> **Task objective**: All the data should be transcribed exactly, with every line kept.

> **Data for this exercise**:

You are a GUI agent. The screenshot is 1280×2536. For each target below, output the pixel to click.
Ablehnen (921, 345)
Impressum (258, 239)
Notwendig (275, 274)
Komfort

> **Final answer**:
You are a GUI agent. The screenshot is 1280×2536. For each target below, output the pixel to click.
Ablehnen (921, 345)
Impressum (258, 239)
Notwendig (275, 274)
Komfort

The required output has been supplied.